There are other less abstract concerns. Such as performance (are you always loading the list of skills, what if it is long) or correctness (if you delete a Person do you want to delete these relationships, it comes “for free” if they are stored on the Person) But which is better will depend on your use case.

andrew@lemmy.stuart.fun on 11 May 2024 21:10 next collapse

The real primary benefit of storing your relationships in a separate place is that it becomes a point of entry for scans or alterations instead of scanning all entries of one of the larger entity types. For example, “how many users have favorited movie X” is a query on one smaller table (and likely much better optimized on modern processor architectures) vs across all favorites of all users. And “movie x2 is deleted so let’s remove all references to it” is again a single table to alter.

Another benefit regardless of language is normalization.
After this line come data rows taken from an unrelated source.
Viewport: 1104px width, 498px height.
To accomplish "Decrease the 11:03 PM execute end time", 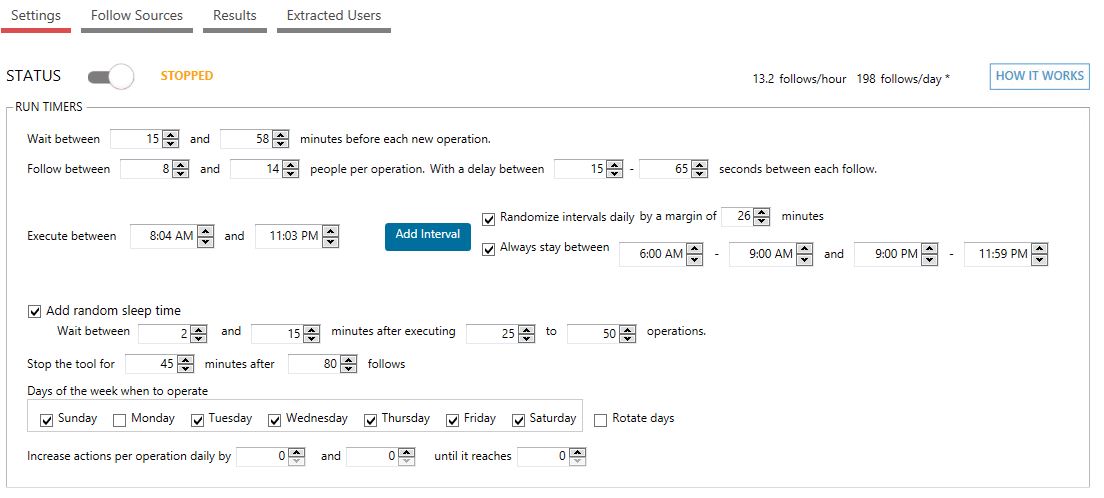I will 330,241.
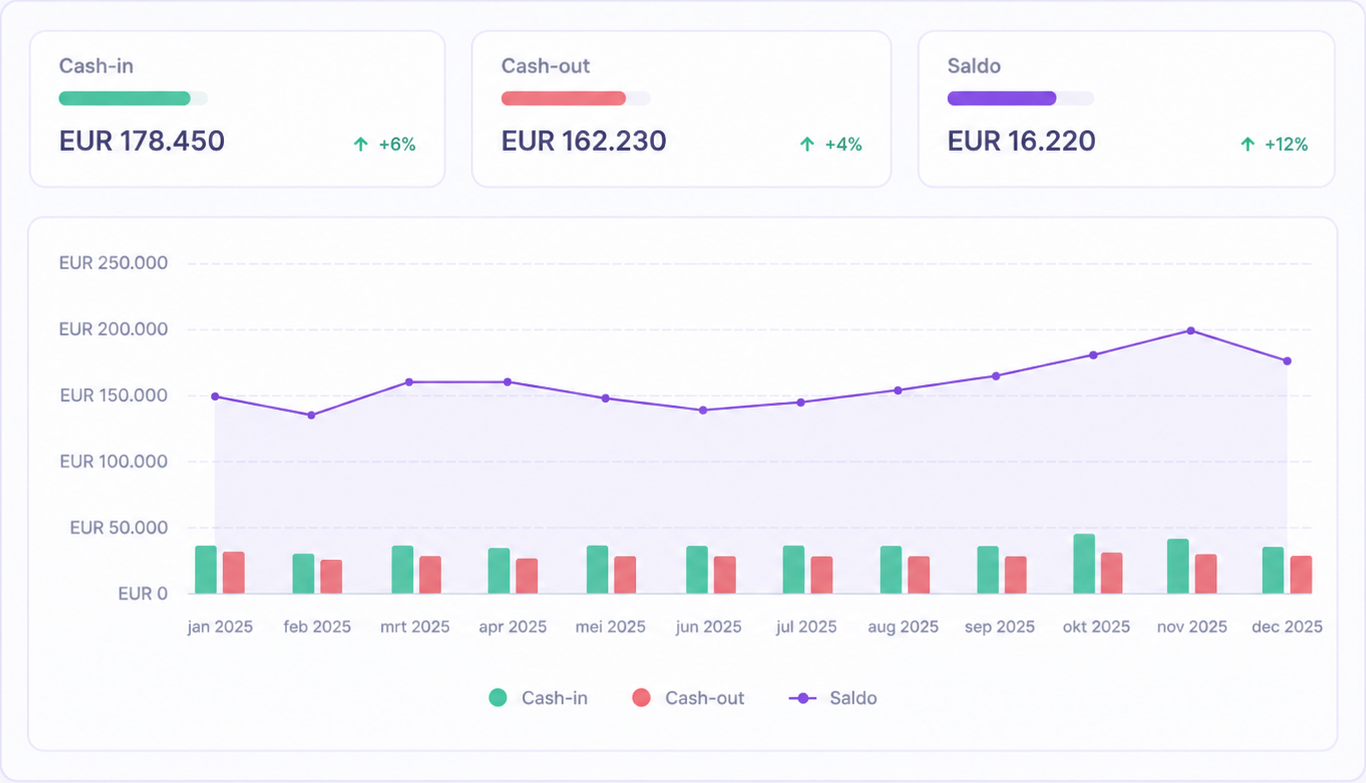1366x783 pixels.
Task: Select the nov 2025 Saldo peak point
Action: 1190,330
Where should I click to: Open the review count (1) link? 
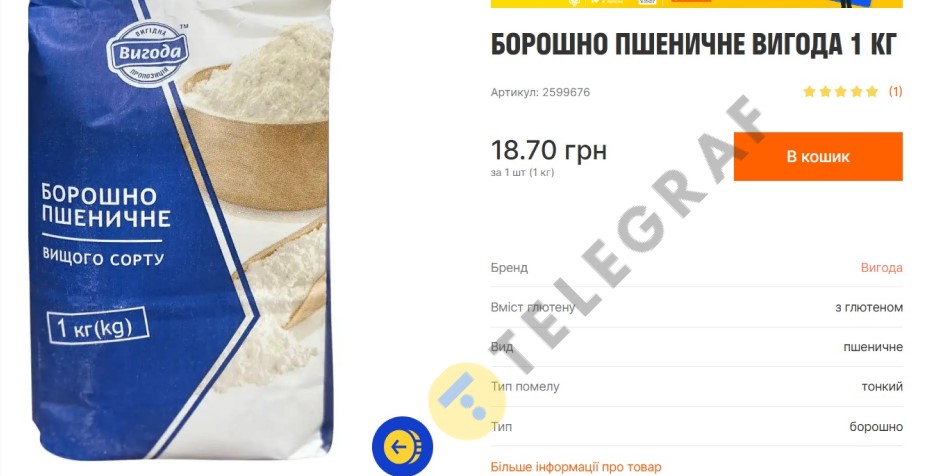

You can keep your entities distinct, and can operate on only one of either. This matters a lot more the more relationships you have between instances of both entities. You could get away with your json array containing IDs of movies rather than storing the joins separately, but that still loses for efficiency when compared to a third relationship table.

The biggest win for design is normalization. Store entities separately and updates or scans will require significantly less rewriting. And there are degrees of it, each with benefits and trade-offs.

talkingpumpkin@lemmy.world on 11 May 2024 22:19 next collapse

Not sure I’m getting the issue here (what does “join table” mean in the scope of JSON/XML?), but… doesn’t how you lay out your data in JSON/XML file have zero impact in your application’s queries? You won’t be querying the JSON - you’ll be loading data from it into memory and query the memory.

matcha_addict@lemy.lol on 15 May 2024 06:41 collapse

I am simulating a database table as a json list. So a join table would be simulated also as a separate list (or separate json file).

solrize@lemmy.world on 12 May 2024 08:31 next collapse

SQL uses join tables to do what traditionally would have been done with dictionaries embedded in the objects. I.e. purpose made data structure. That approach is more efficient but less convenient than using a 3-way join.

Turun@feddit.de on 12 May 2024 17:04 collapse

It depends entirely on how you want to work with the data.

Have you considered sqlite? The database is just a single file, which gives you all the advantages of a text file (easy backup, sharing, easy editing via sqlite browser) while also providing the benefits of SQL when operating on the data (join, etc).

matcha_addict@lemy.lol on 15 May 2024 06:38 collapse

Sqlite is nice but the file would not be readable in a plaintext-like format from my understanding.

Turun@feddit.de on 16 May 2024 21:18 collapse

  1. Yes, but devil’s advocate: you also need a program to text files, needing a program to read sqlite files is not worse.

  2. I am confused by your requirements. Why do you need to store your data as json or XML? Would it suit your requirements to read in text files, convert to sqlite for processing and then save as a text file? What do you gain by being able to edit the files in a text editor, as opposed to a table editor? Do you maybe just need a config file (e.g. in toml format) and don’t actually do much data processing?